Reading passage
Child Weight Gain Linked To Antibiotics
Childhood weight gain is becoming a serious problem in the United States, often linked to an array of unhealthy lifestyle choices including fast food and video games. Yet, recent research out of Pennsylvania is starting to discover a new trend, a trend that will definitely startle those who believe that they’ve only been doing what’s best for their children and their continued health.
Are Antibiotics the Problem?
Though there are plenty of reasons that children are likely gaining weight, researchers have most definitely discovered a link between antibiotics and that weight gain. With the increase in popularity of a sedentary lifestyle populated with video games more than baseball and fast food over home-cooked meals, society has been contributing to the weight gain of our youth, but this research has found that there is definitely much more to the subject than that, and definitely much to reconsider about the way that we protect and care for our children throughout their lives. Should they be given antibiotics if it can lead to weight gain? It’s a difficult conundrum to consider.
The Study Behind This Belief
Researchers in Pennsylvania used a large sample of children to create the basis for their findings in this area (more can be found here). What they found was that, of the 164,000 children tracked during the course of the survey, those who had received antibiotics seven or more times during their childhood were, by 15 years of age, actually 3 pounds heavier than their counterparts who had not taken as many antibiotics. Though the study focused on children after they had reached the age of 15, the research suggests that those children are actually heavier throughout their lives however and this is something that researchers have only scratched the surface on.
Is It Significant?
Many may ask whether 3 pounds of extra weight is really a significant amount. Is it even a problem that children treated with more antibiotics are gaining a little more weight than their counterparts? The problem, uncovered by
research, is that weight gain tends to accumulate. As each child is treated with antibiotics, they actually tend to gain a little more. The first time they are treated, the weight gain tends to go away. The second time, not as much of the added weight goes away. After each subsequent prescription they tend to gain just a little bit more.

Problems to work on
**A)** In the article on antibiotics and child weight gain, how many children were tracked during the Pennsylvania survey?
**B)** Render this sentence from the article on antibiotics and child weight gain into French: "As each child is treated with antibiotics, they actually tend to gain a little more."
**C)** Continue the article on antibiotics and child weight gain from its final sentence.
The data that follows is separate material and is unrelated to the article on antibiotics and child weight gain.

The data
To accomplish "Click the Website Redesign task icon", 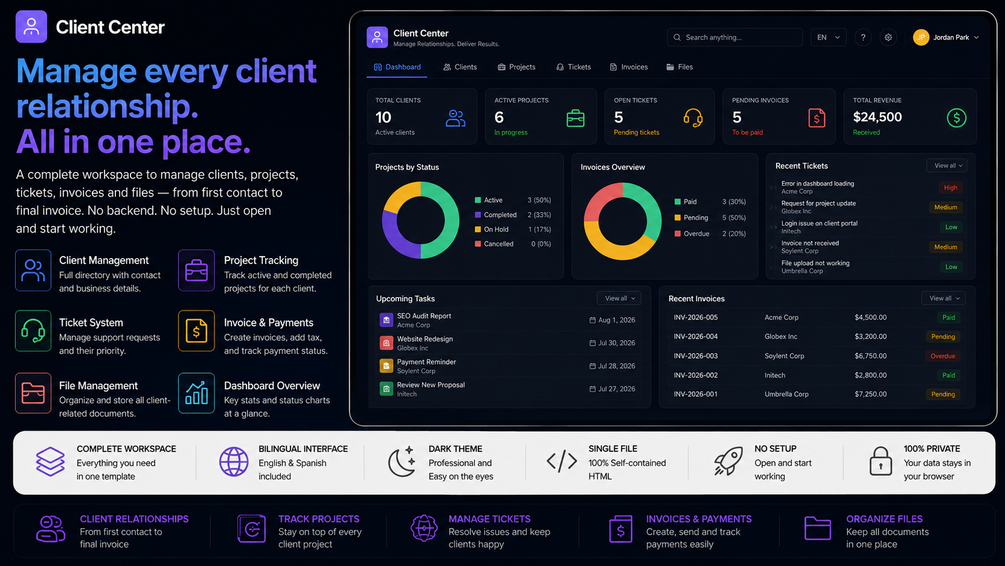I will (386, 343).
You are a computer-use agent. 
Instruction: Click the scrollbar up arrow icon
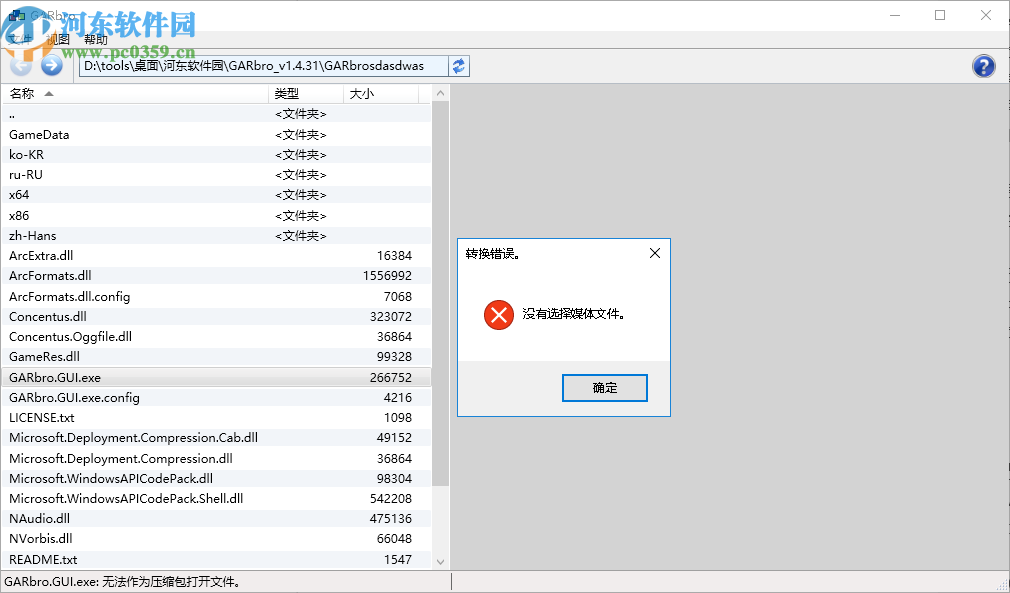coord(440,91)
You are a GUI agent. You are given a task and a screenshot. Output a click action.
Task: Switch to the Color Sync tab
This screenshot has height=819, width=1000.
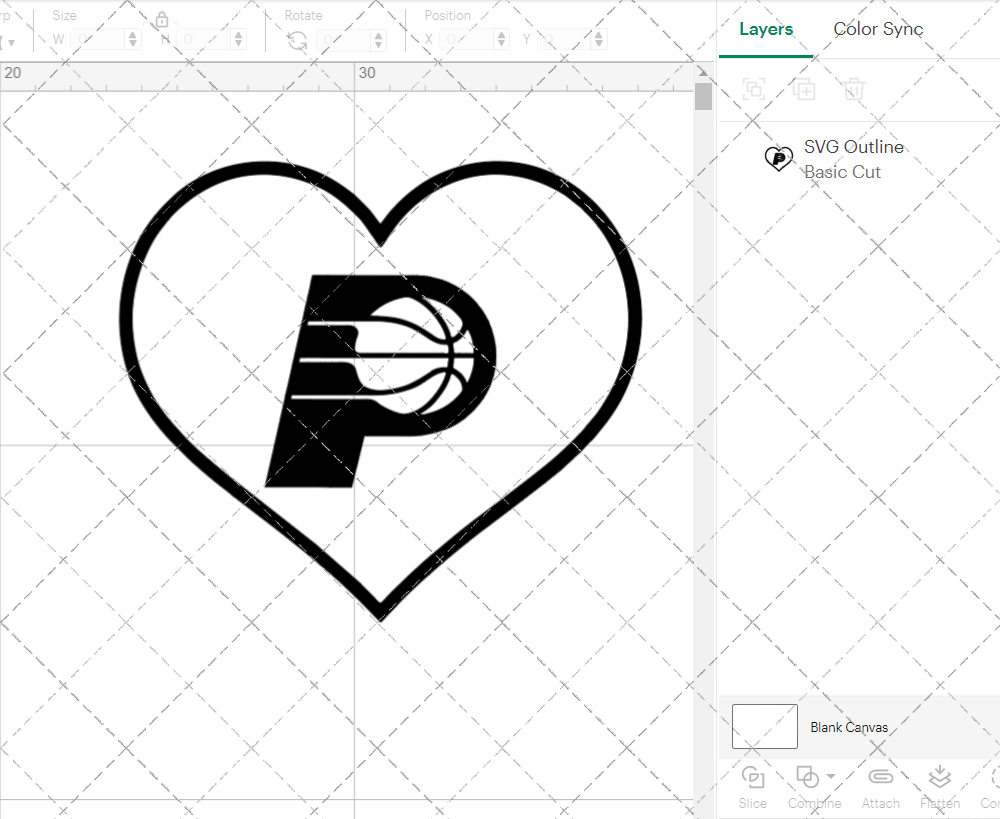tap(878, 29)
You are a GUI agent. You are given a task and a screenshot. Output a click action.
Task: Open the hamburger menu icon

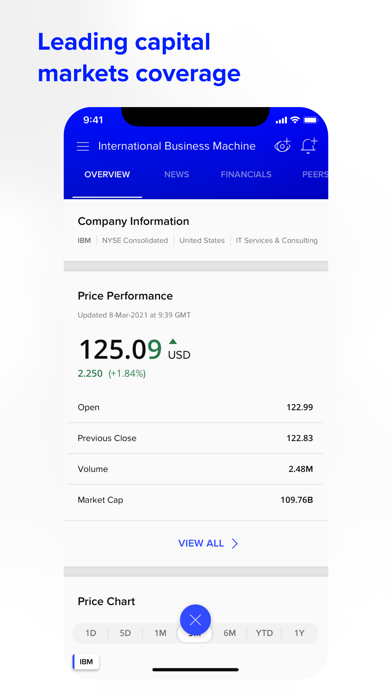[x=83, y=146]
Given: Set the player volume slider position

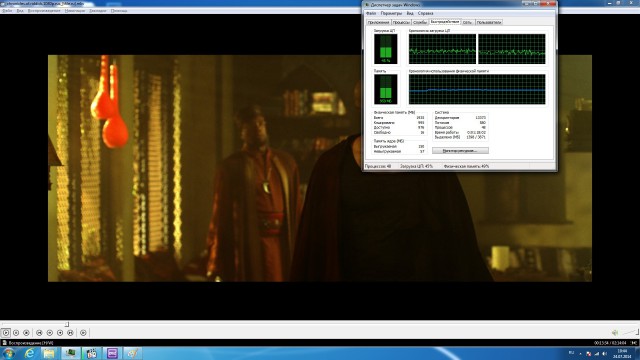Looking at the screenshot, I should [629, 333].
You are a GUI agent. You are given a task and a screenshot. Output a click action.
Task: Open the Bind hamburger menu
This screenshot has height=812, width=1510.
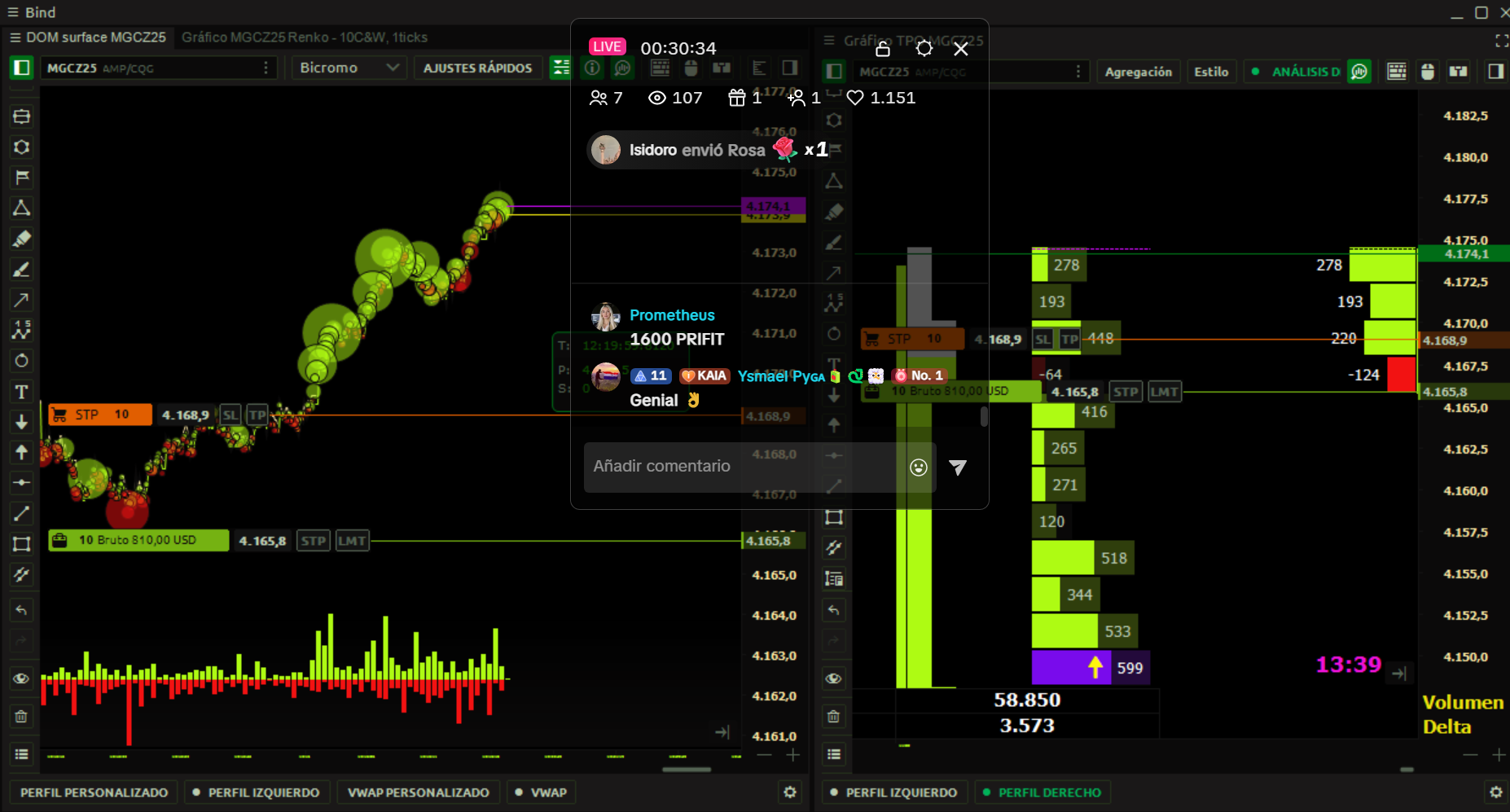tap(12, 12)
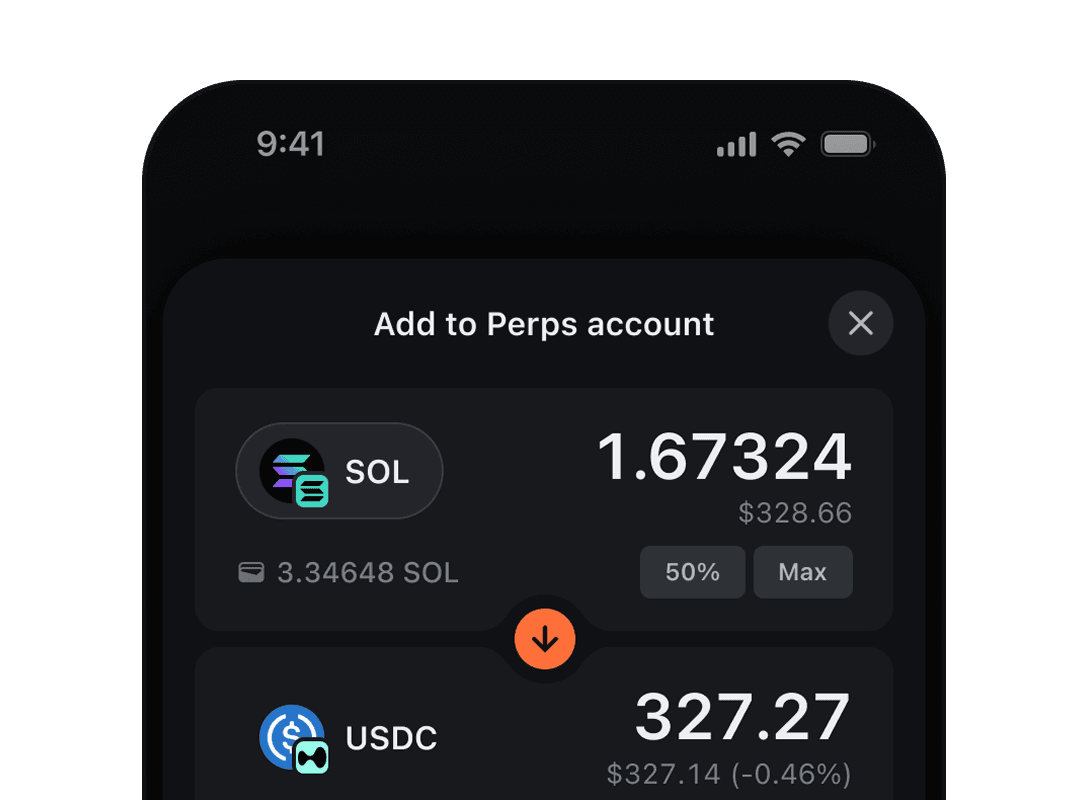Tap the orange swap direction arrow
Screen dimensions: 1088x800
pyautogui.click(x=545, y=638)
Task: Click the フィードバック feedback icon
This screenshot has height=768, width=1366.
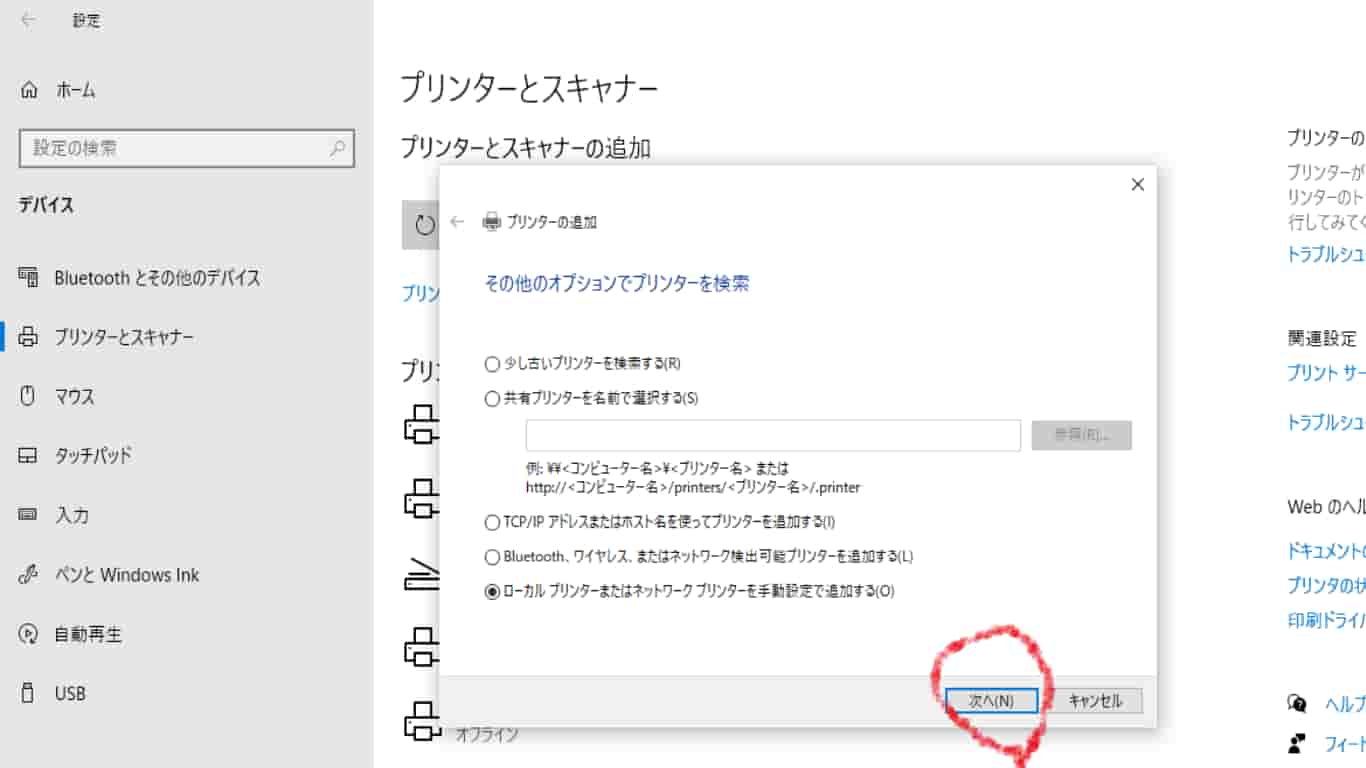Action: 1297,742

Expected outputs
**A)** 164,000 children

**B)** À chaque fois qu'un enfant est traité aux antibiotiques, il a en réalité tendance à prendre un peu plus de poids.

**C)**
As this continues, it marks a trend that doesn’t go away even without antibiotics, children that are larger, have a stronger tendency to continue gaining more weight, something that could prove to be dangerous for them throughout their future as their grow into adulthood and beyond. Though 3 pounds by age 15 may not seem like a lot of weight, as a continuing trend it is something to be monitored and it most definitely can become a problem if it continues.
What’s worse, as children continue to put on more weight and age, they can become more susceptible for diseases and health problems. Some of these include diabetes, heart disease and even cancers (for more information see the Harvard Help Guide, How Excess Weight Affects Your Health).
Antibiotics Might Just Be One Problem
Though we don’t know all of the implications yet, we do know that an increase in weight from antibiotics is only the tip of the iceberg and there could, in fact, be more side effects lurking somewhere in the results. It is important to note, however, that there are other unaccounted for areas of this research and it is by no means a comprehensive indicator that children who take antibiotics will become overweight in their adult years, but it does give us something to think about a little more closely.